■ **STATED TASK**
Gather every line from the rows below that contains the word "button".

■ **RAW DATA**
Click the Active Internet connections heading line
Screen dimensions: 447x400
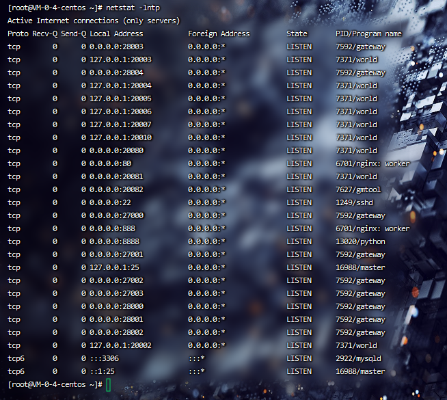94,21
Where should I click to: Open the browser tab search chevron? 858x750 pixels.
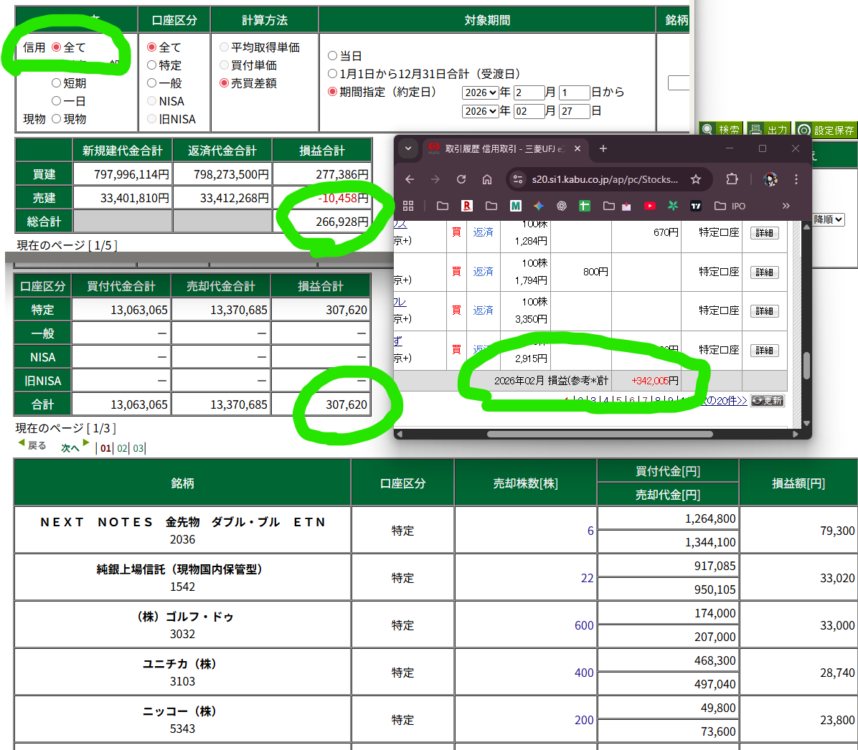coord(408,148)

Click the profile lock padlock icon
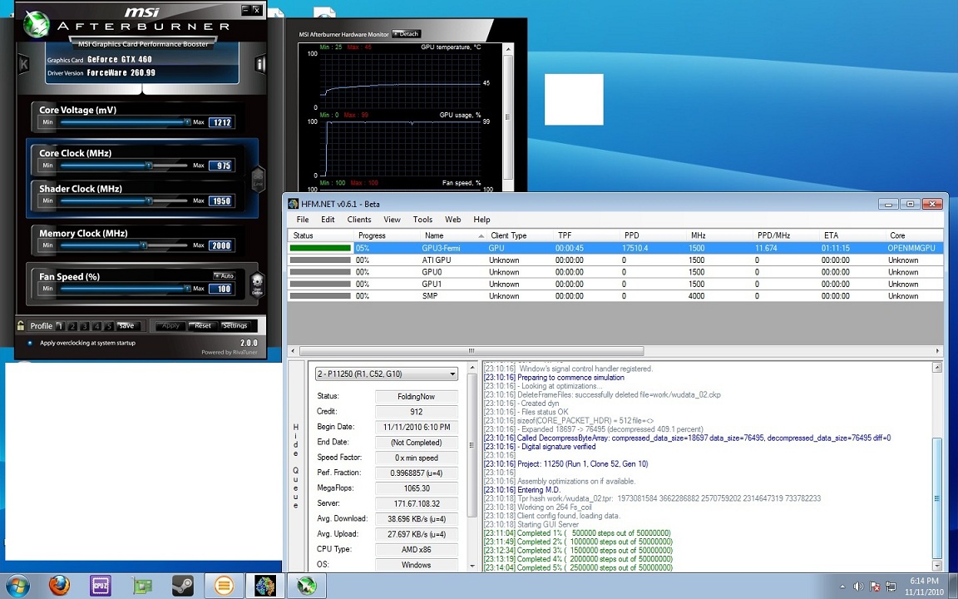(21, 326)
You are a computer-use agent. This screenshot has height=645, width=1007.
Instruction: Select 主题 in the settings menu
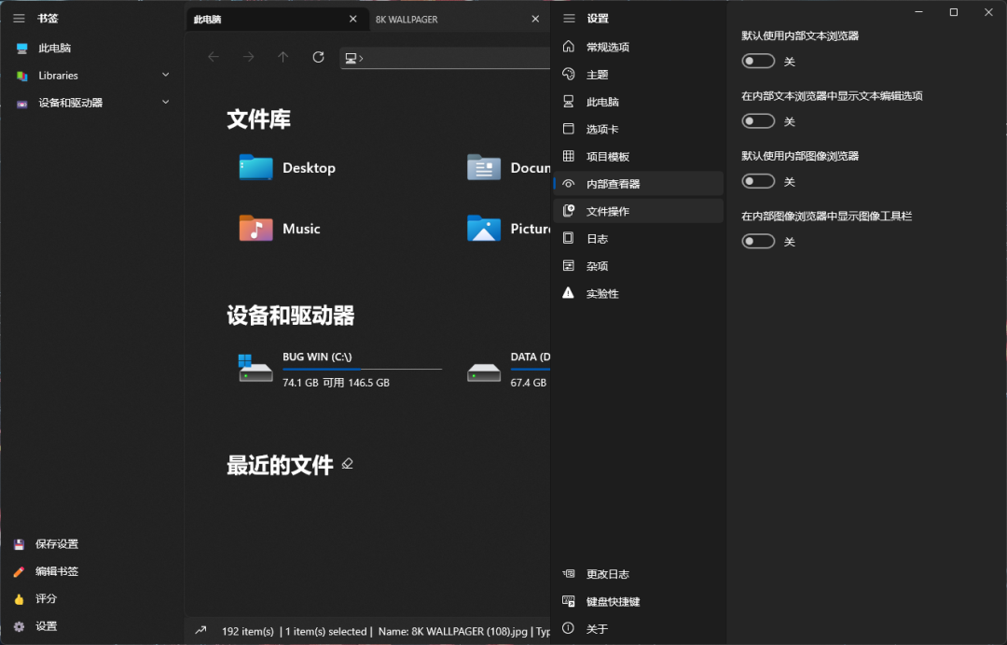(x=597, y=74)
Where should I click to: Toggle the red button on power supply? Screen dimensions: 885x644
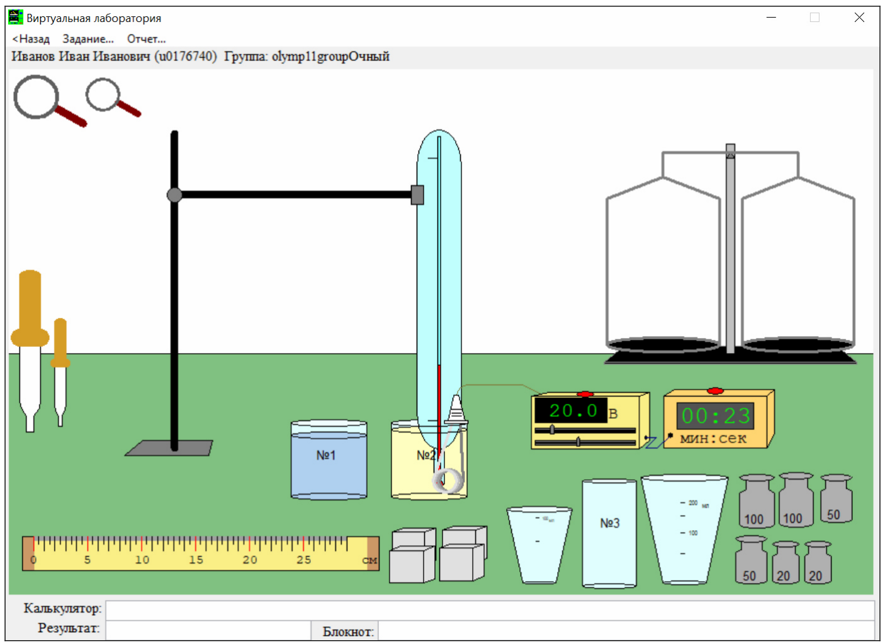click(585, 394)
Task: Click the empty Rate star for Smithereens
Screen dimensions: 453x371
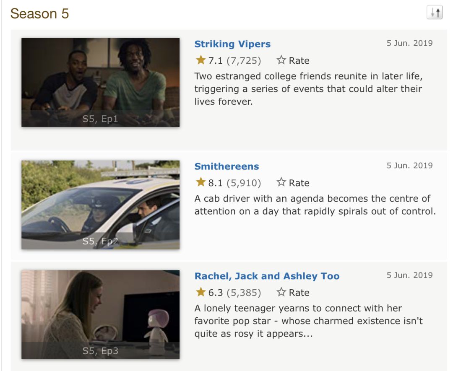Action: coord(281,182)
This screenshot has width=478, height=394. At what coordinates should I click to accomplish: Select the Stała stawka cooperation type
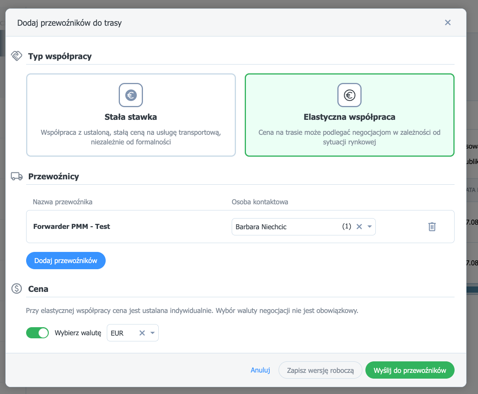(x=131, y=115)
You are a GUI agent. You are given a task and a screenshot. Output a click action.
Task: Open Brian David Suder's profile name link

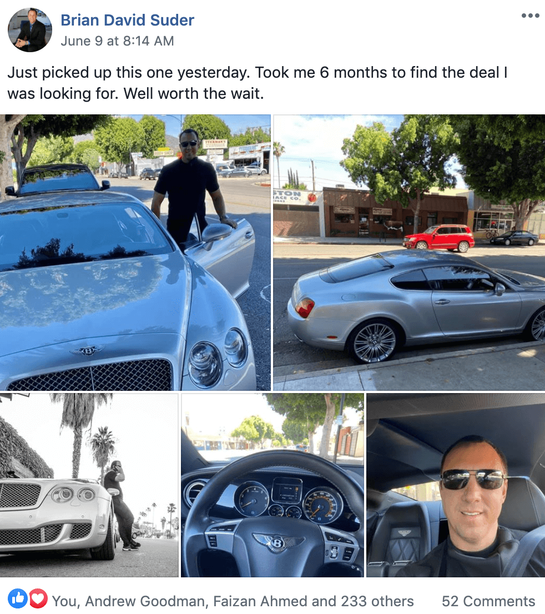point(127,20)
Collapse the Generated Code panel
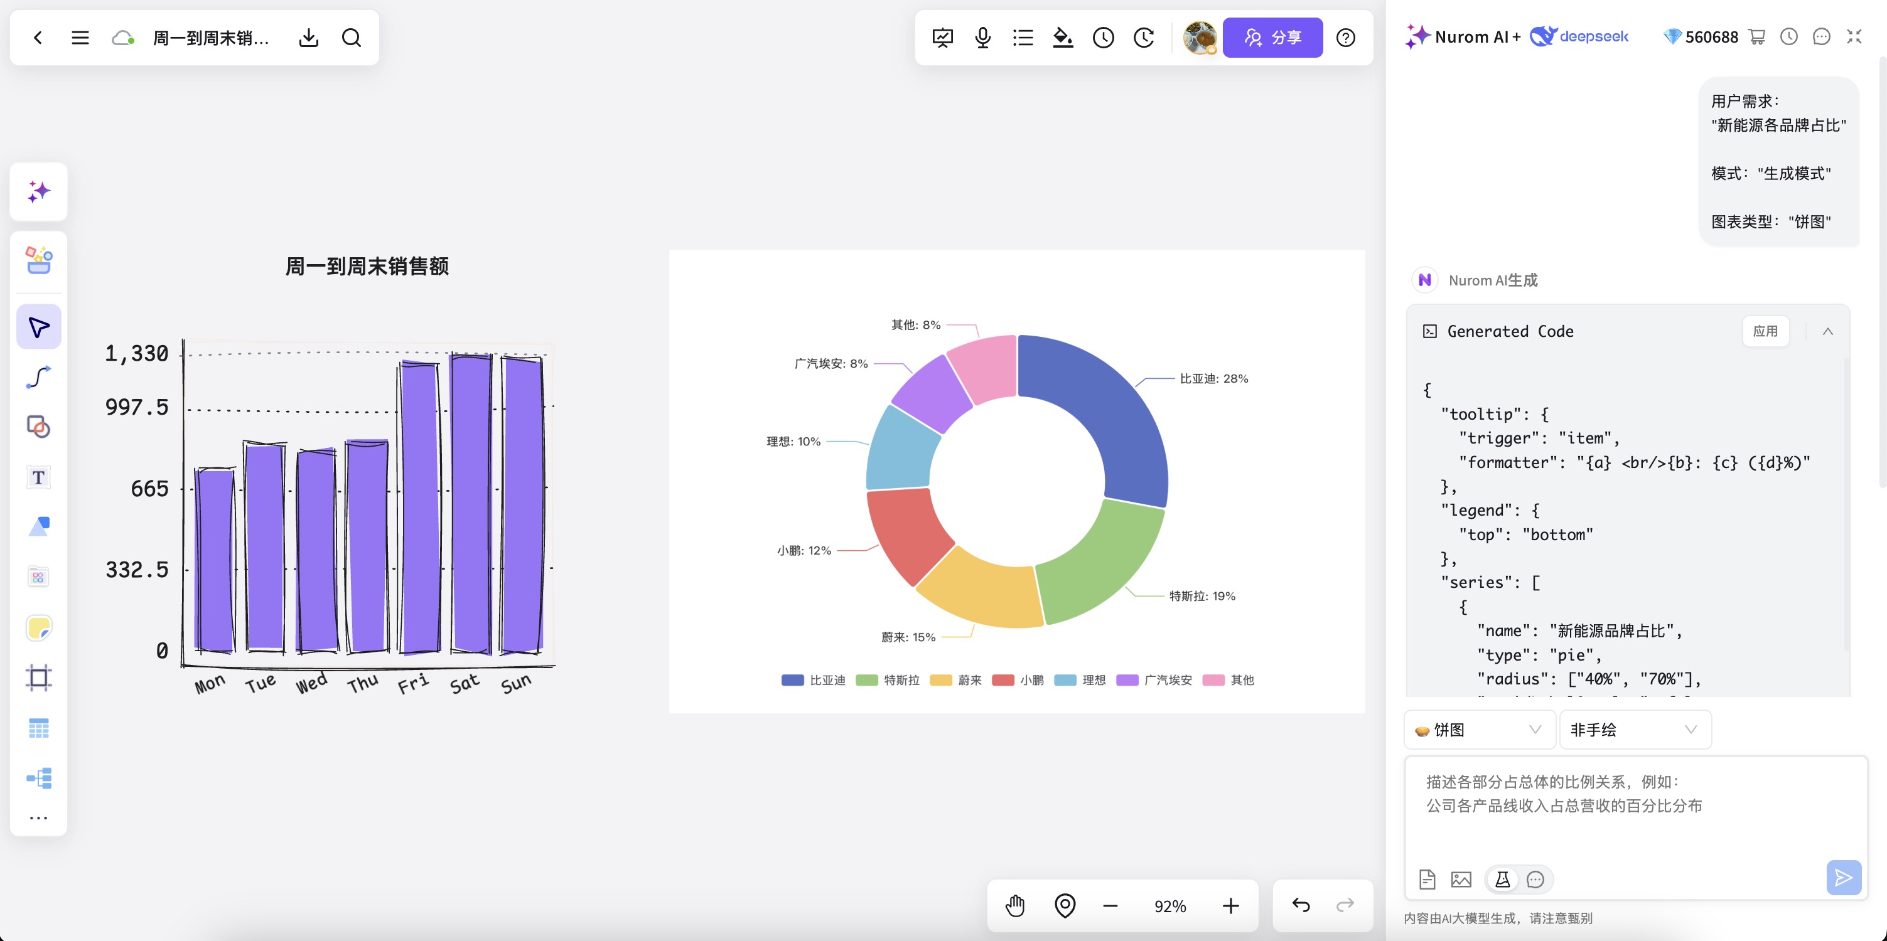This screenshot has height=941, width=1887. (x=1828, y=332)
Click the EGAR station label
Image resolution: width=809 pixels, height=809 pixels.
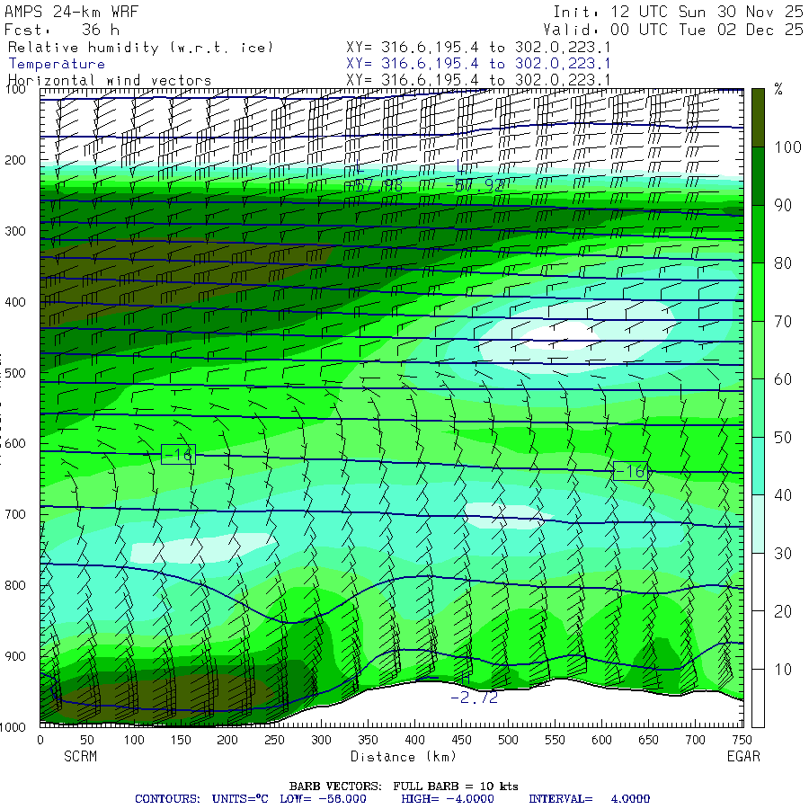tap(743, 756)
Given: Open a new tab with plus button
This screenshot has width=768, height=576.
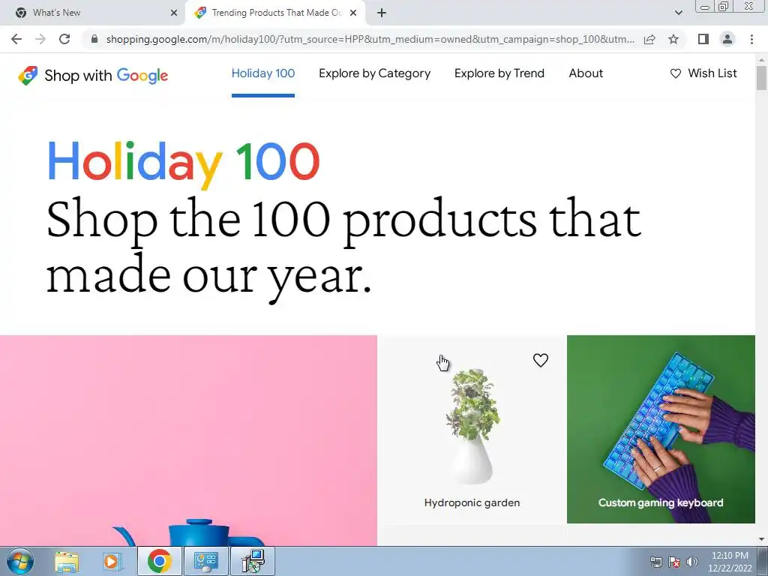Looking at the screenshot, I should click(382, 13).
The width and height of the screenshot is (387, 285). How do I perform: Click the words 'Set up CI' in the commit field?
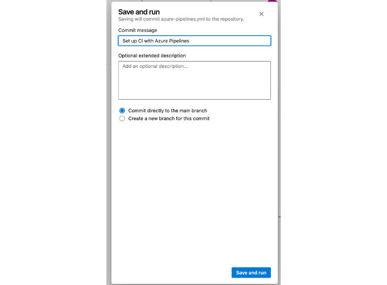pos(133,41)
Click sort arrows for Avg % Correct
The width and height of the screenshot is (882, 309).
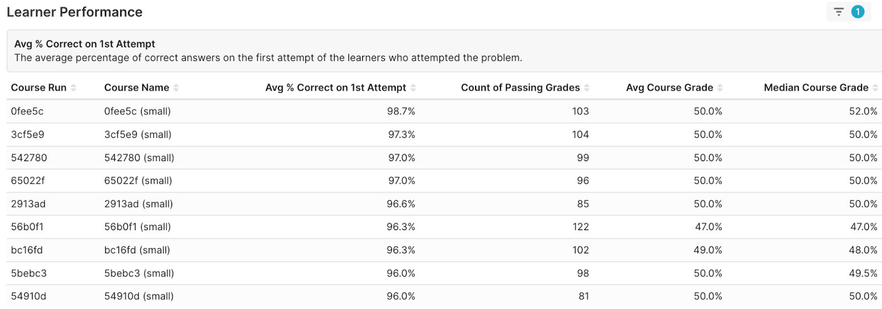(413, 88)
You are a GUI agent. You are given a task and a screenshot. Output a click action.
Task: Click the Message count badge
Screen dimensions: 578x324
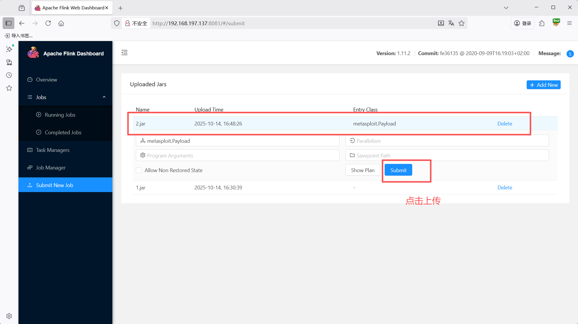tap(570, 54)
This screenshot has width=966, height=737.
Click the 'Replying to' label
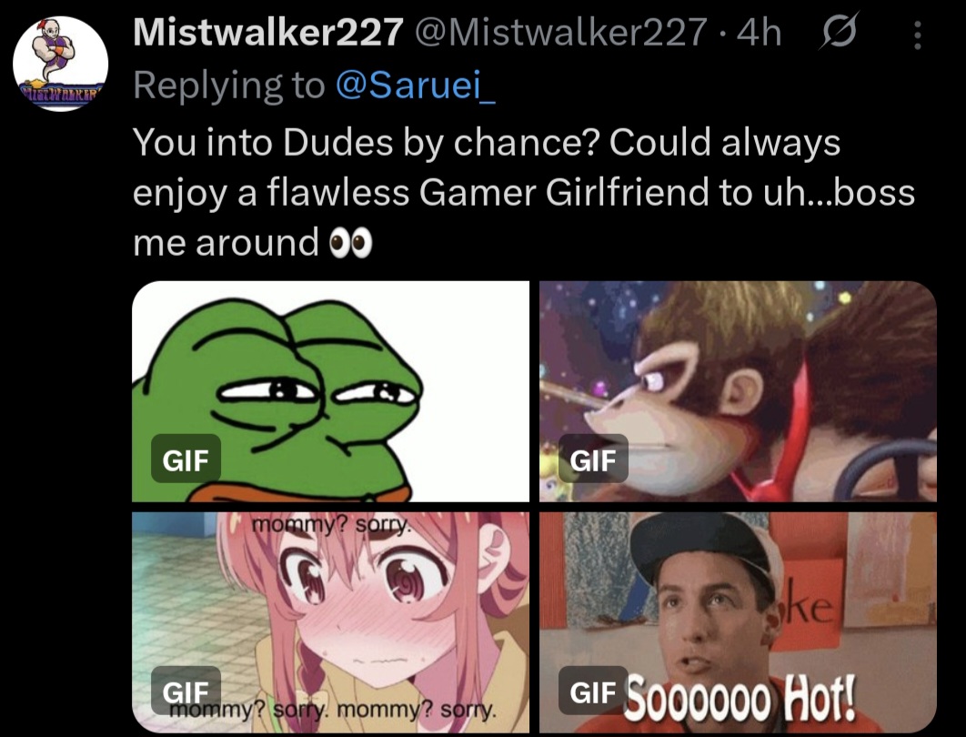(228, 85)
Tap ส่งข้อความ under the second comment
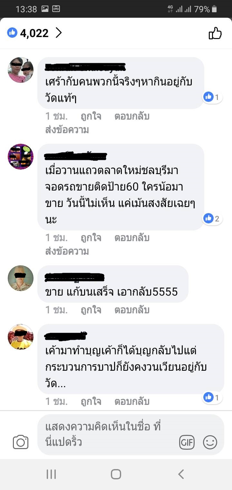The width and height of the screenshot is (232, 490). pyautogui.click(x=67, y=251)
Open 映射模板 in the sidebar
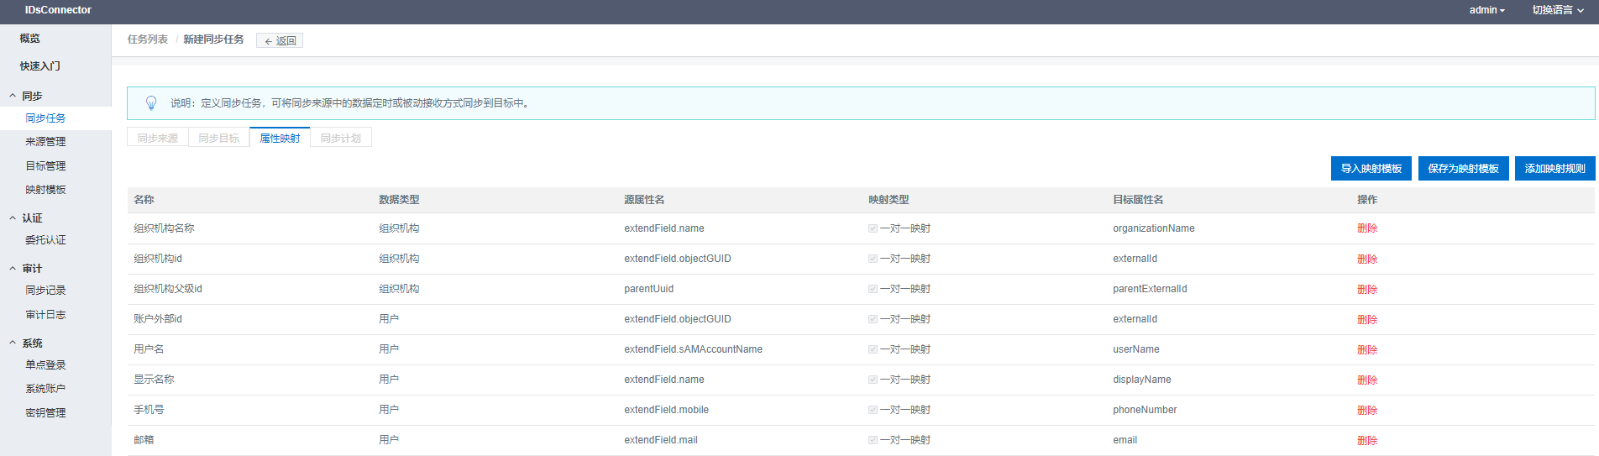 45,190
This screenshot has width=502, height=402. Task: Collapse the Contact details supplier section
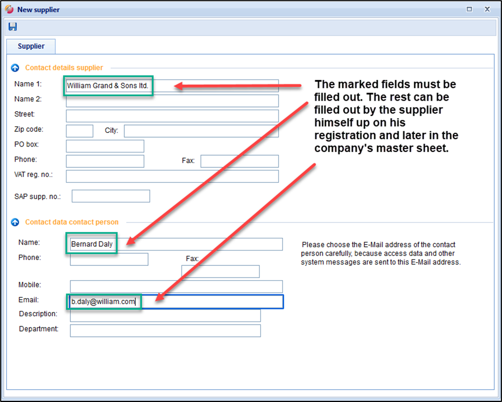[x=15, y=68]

■ **WRITTEN SOLUTION**
Where should I click to: Toggle the red button on power supply? Screen dimensions: 885x644
Given: Open a new tab with plus button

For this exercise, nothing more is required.